Food commodities put up a brave fight against the slump in external markets.
But with a 6% slump in oil prices, a sensitive commodity for crops used in making biofuels, and the dollar trading higher, making commodities more expensive to buyers abroad, it was an uphill struggle.
What was worrying investors in particular was a drop of 5% in Shanghai shares, their worst fall since November, and a worry when China is viewed as leading the world out of recession.
Meanwhile US crude inventories soared 5.1m barrels last week, renewing concerns about the health of the world's biggest economy.
Add to that the lingering concerns in commodity markets in general about ill-tailored regulation on position limits, and on Chicago crop markets in particular about benign weather boosting harvests, and the stage was set for price falls.
Still, Chicago soybeans put up a fight, helped by news of a 232,000-tonne shipment from America to China, and fresh rumours of crushers poking around for more.
August beans actually stood in positive territory at 17:00 GMT, up 8.75 cents at $10.63 ½ a bushel, and nearly 30 cents off the day low, although that was in part down to technical reasons.
Many traders had played the market short August beans and long new crop, a spread which many unwound as the market worked against them, forcing prices further the "wrong" way.
Indeed, new crop beans showed losses, with the November contract down 11.25 cents at $9.15 ¾ a bushel.
That was reflective of later bean contracts and, indeed, wheat and corn pits too.
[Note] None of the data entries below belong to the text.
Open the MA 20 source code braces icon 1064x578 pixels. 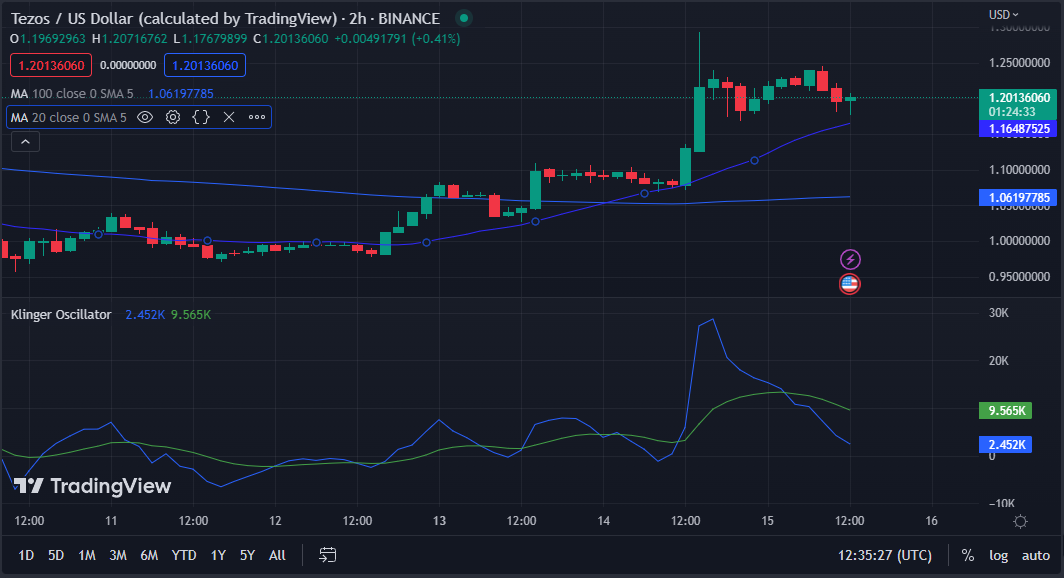(200, 117)
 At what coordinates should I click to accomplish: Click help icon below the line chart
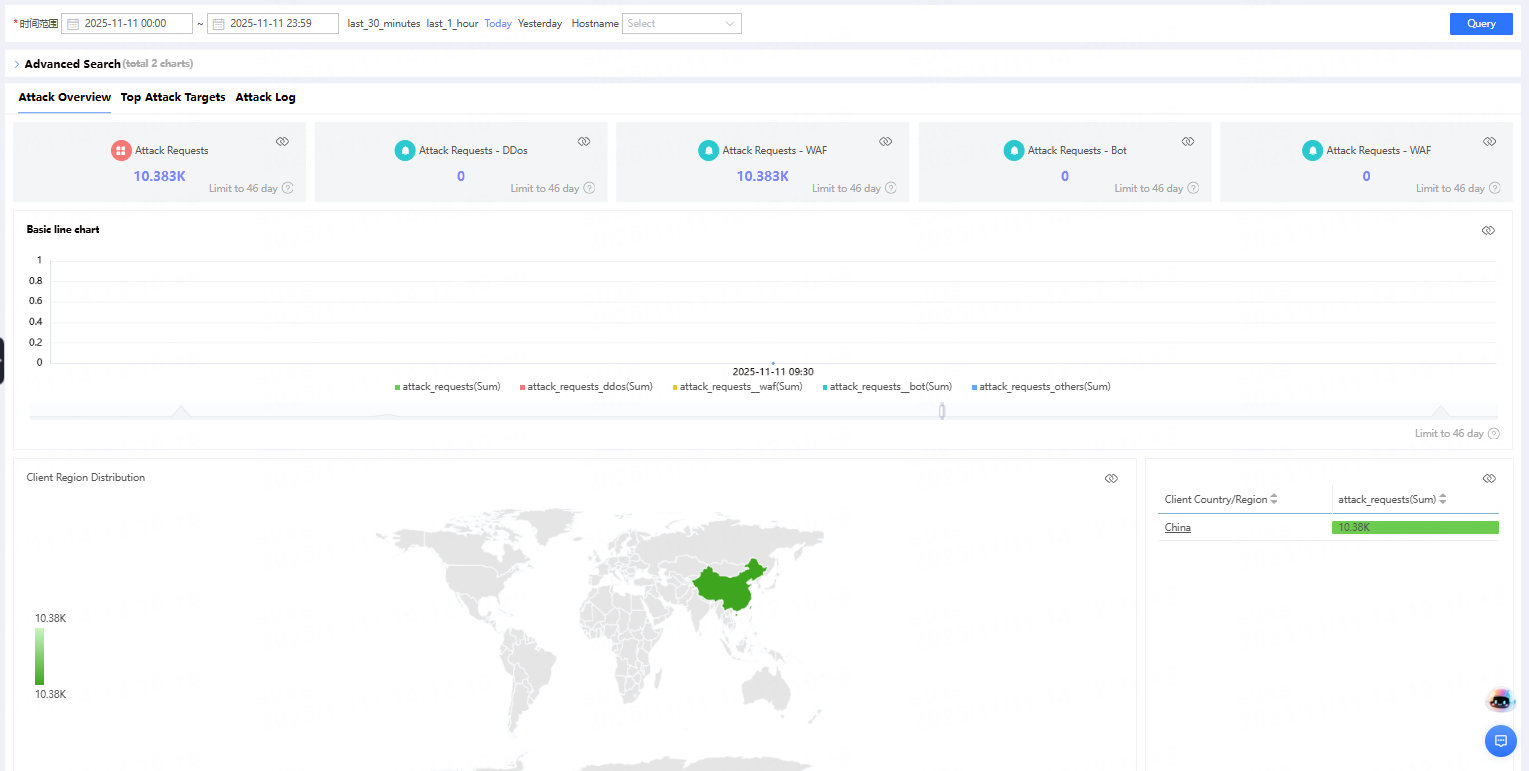pyautogui.click(x=1493, y=434)
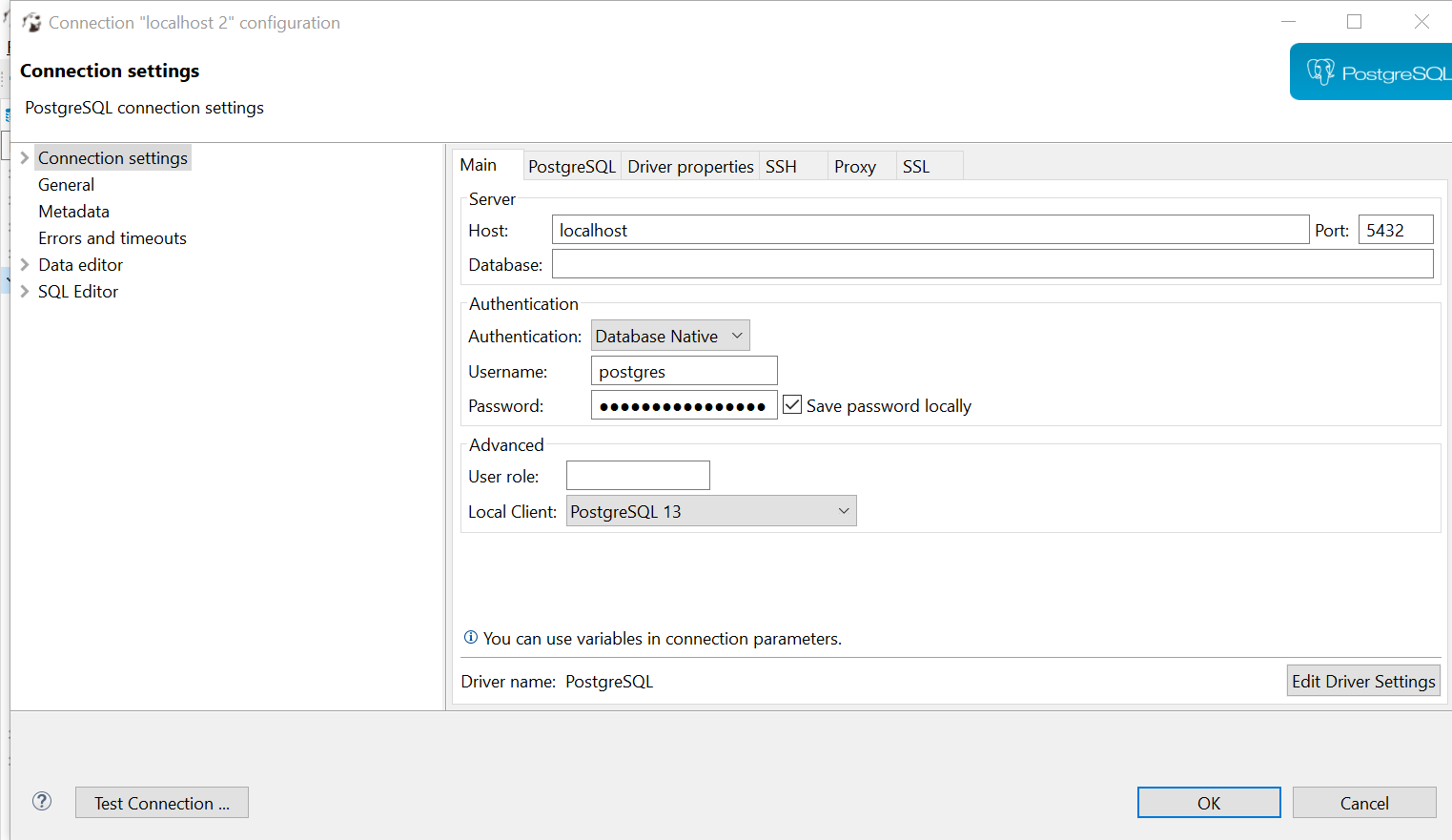Click the info icon about connection variables

click(470, 637)
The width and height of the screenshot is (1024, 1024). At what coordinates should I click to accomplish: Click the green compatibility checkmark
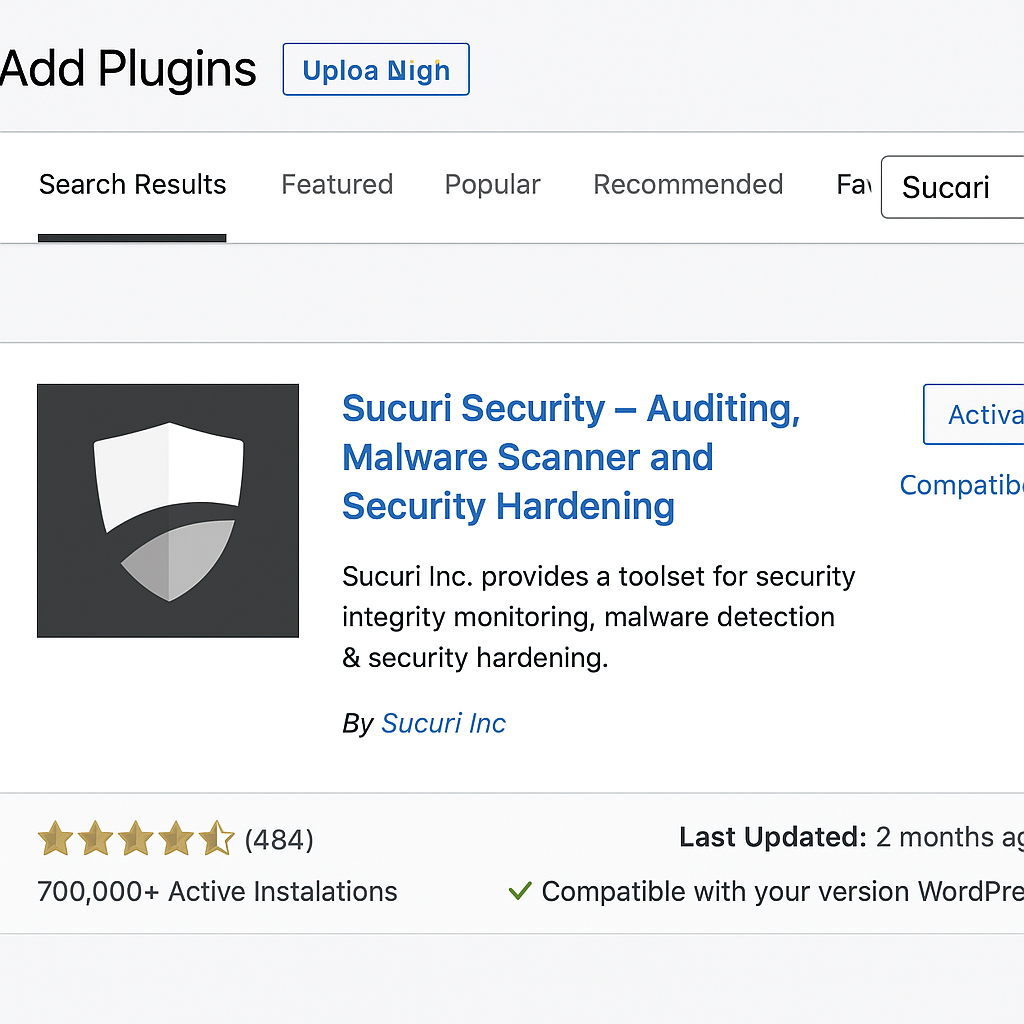[520, 890]
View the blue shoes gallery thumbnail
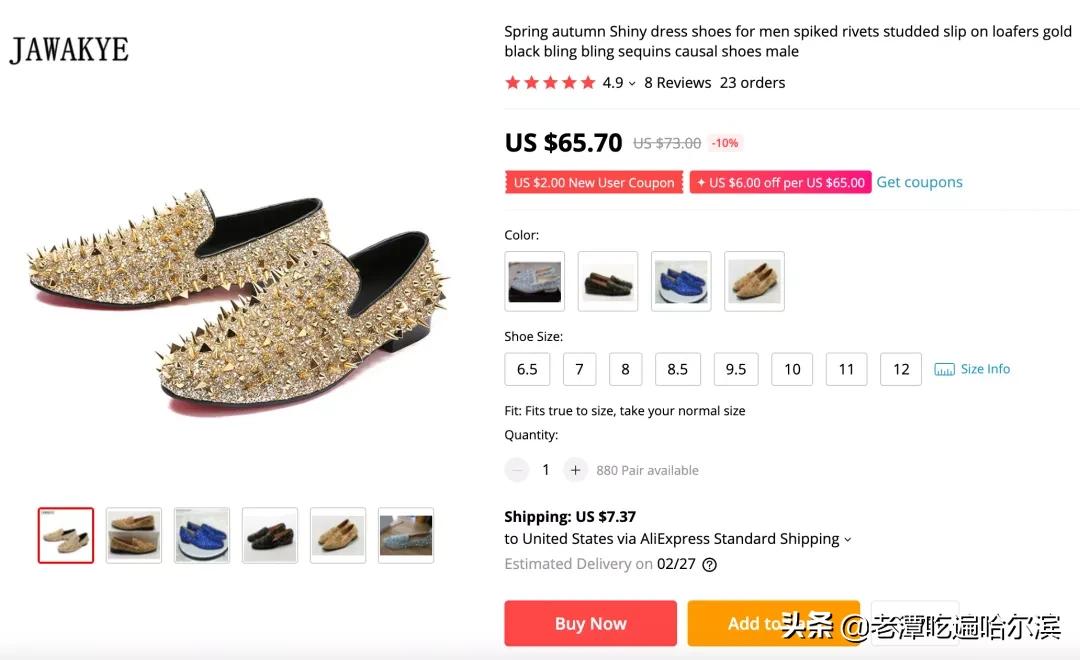 pos(202,535)
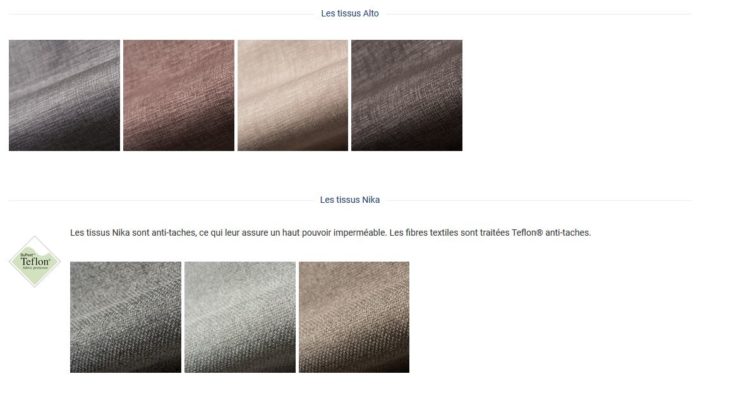Pick the beige Alto fabric swatch

(293, 95)
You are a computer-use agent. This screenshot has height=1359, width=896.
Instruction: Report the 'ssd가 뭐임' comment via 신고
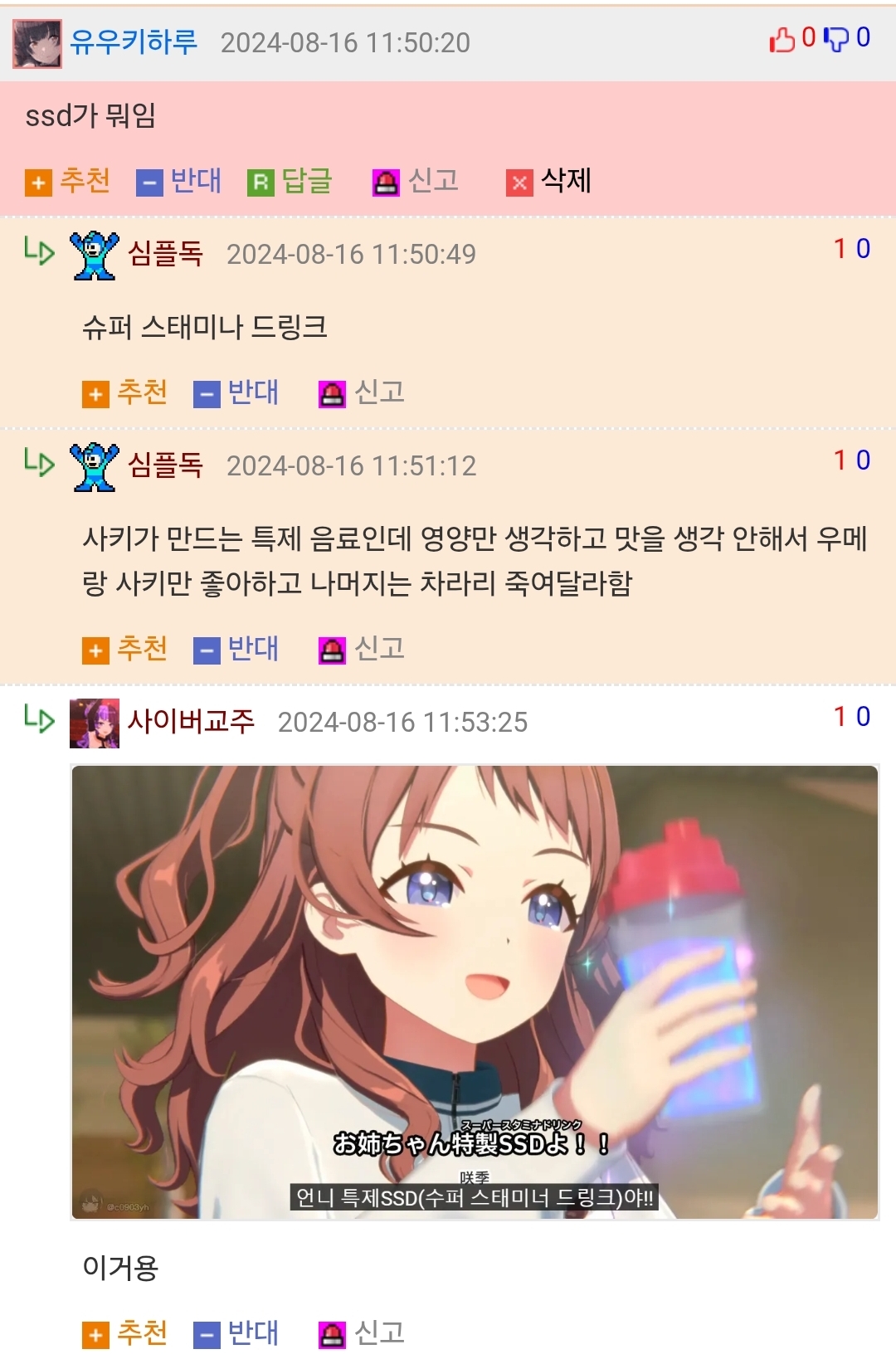click(416, 181)
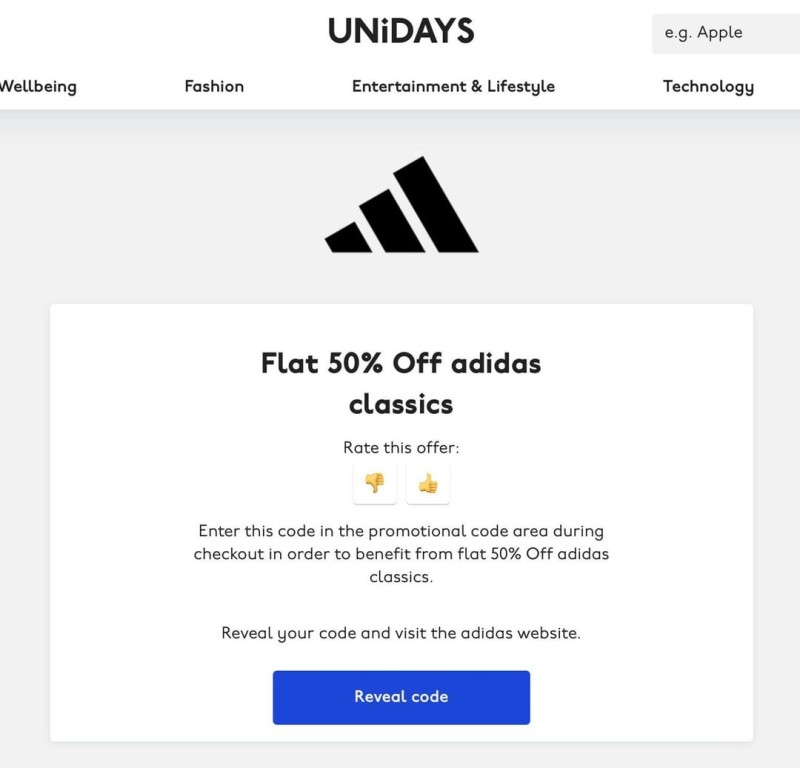This screenshot has width=800, height=768.
Task: Rate the offer with thumbs up
Action: (428, 484)
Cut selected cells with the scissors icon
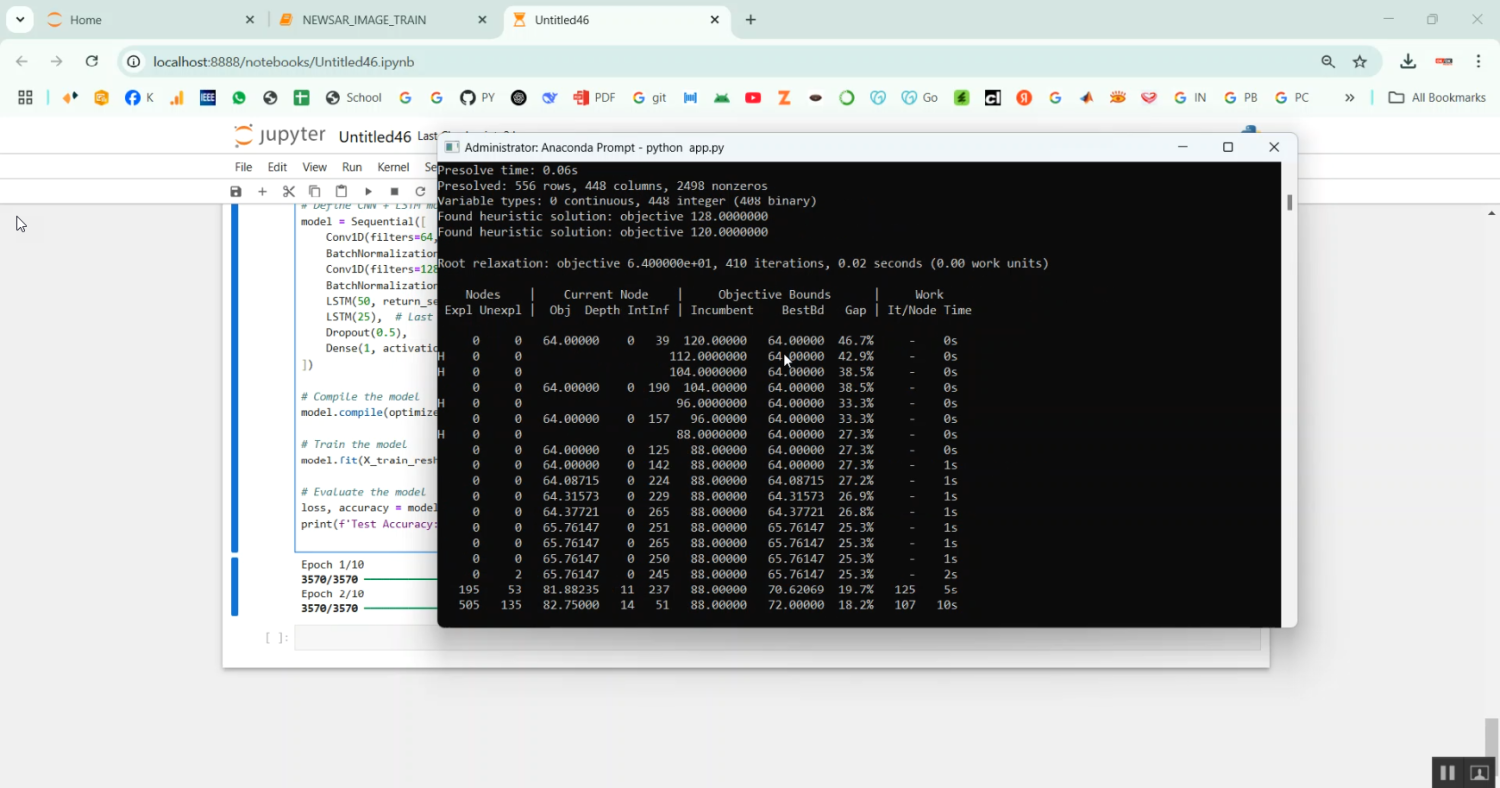 [289, 191]
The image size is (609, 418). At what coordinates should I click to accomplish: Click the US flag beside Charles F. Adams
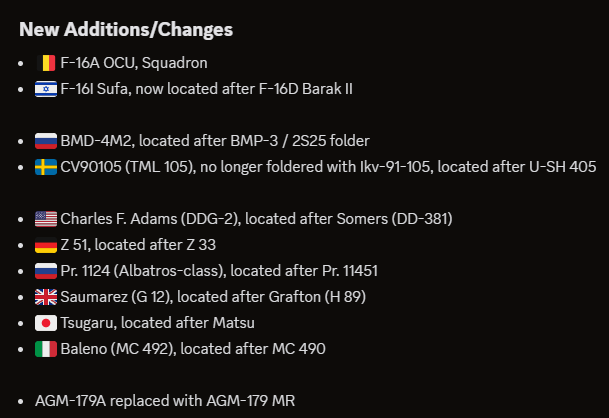[46, 219]
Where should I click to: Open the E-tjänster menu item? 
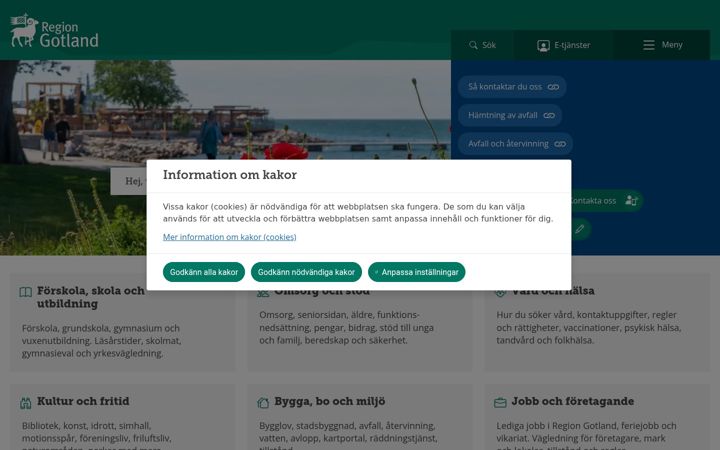click(x=564, y=45)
Corn dropped 3.25 cents to $3.17 ¼ a bushel.
Wheat had the extra pressure of upbeat results from the first day of the Wheat Quality Council's North Dakota crop tour to deal with.
The tour found yields in the south of the state of 45.7 bushels per acre, compared with 37.6 bushels per acre last year. The official US estimate is for an overall US wheat yield of 41.9 bushels per acre.
Chicago wheat for September dipped 1.9% to $5.06 ¼ a bushel, with forward contracts showing similar losses.
Its Kansas equivalent fared a little better, off 1.3% at $5.43 a bushel, and European contracts fared poorly too, with the additional pressure of rains fuelling expectations of a mountain of lower-quality wheats for feed markets get through.
August wheat slipped E1.75 to E127.00 a tonne, a fresh low for the contract, which neared E230 a tonne in spring 2008.
London's November wheat, which topped £155 a tonne last summer, dipped £1.25 top a contract low of £101.25 a tonne.
And, guess what, Paris rapeseed for August dropped to a new contract low too, slumping 3.2% to E245.75 a tonne, well below last year's E460 a tonne high.
The falls were reflected in many tropical commodities markets too.
London cocoa for September dropped 2.6% to £1,776 a tonne while its New York counterpart, with the stronger dollar to deal with, shed 3.1% to $2,791 a tonne.
Reports of good bean weights in Nigeria, thanks to benign weather, did little to improve sentiment.
However, sugar did better, closing up $1.0 at $486.0 a tonne in London for white sugar, October delivery. New York's raw sugar contract was 0.01 cent up at 18.51 cents a pound.
The commodity continues to be supported by prospects of buoyant Indian imports and reports of weather delays to sugar crushing in Brazil.